Roskruge said there was considerable input from older Maori into the book.
"At hui, I'd have conversations and people would talk amongst themselves. The collective mataranga Maori, or traditional knowledge held by kaumatua and kuia, specially those with the Tahuri Whenua (the Maori vegetable growers collective), has been an invaluable resource."
He said many native root crops were rare.
"Now we have pasture and stock. Some [root crops] have been almost eaten out of existence, and others have suffered from a major change of environment."
Some unusual root crops in the book were geranium root, which was harvested in winter and washed and cooked and eaten as a vegetable longside kumara and taewa (Maori potatoes), as well as a native dandelion whose roots were dried and roasted and were sometimes ground and used as a coffee substitute.
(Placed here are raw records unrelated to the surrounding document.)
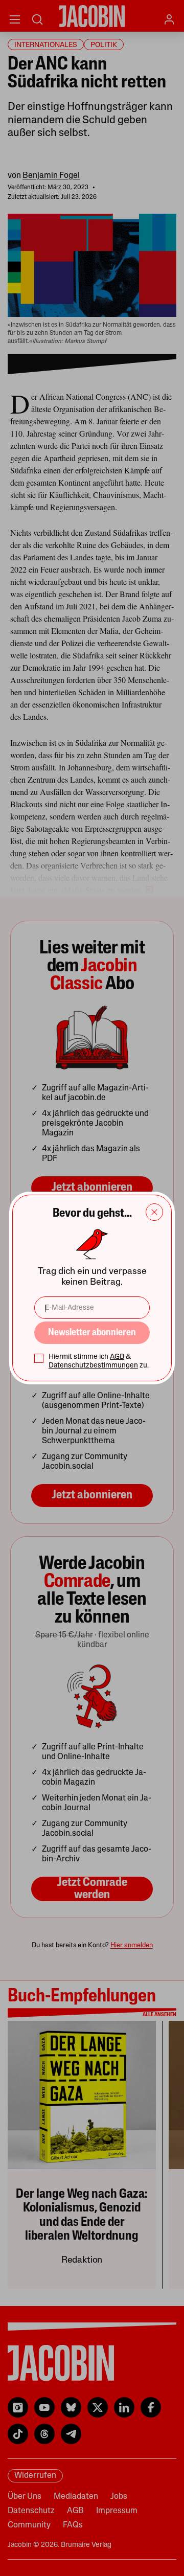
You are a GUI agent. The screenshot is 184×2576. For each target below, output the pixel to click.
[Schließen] (154, 1212)
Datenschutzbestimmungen (93, 1366)
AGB (117, 1357)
Both the roots and shoots of New Zealand convolvulus were used, often as a relish. The roots were known as rarotawake and roasted or dried and steamed for use.
There is a chapter on cultivated root crops such as kumara, taewa (potato) varieties and New Zealand taro.
Roskruge said Massey University Press had printed 1000 copies and although it had only been out for less than a fortnight, 100 copies had sold.
"I put the book together because there is a demand. We don't sell them through book shops. Most libraries in schools want them, and wananga, some have sold to members of Tahuri Whenua and people who are interested."
Roskruge said while some information on root vegetables was around, it was piecemeal.
"A book like this puts all the knowledge together. And at the end of the day, it is representative of the knowledge we have."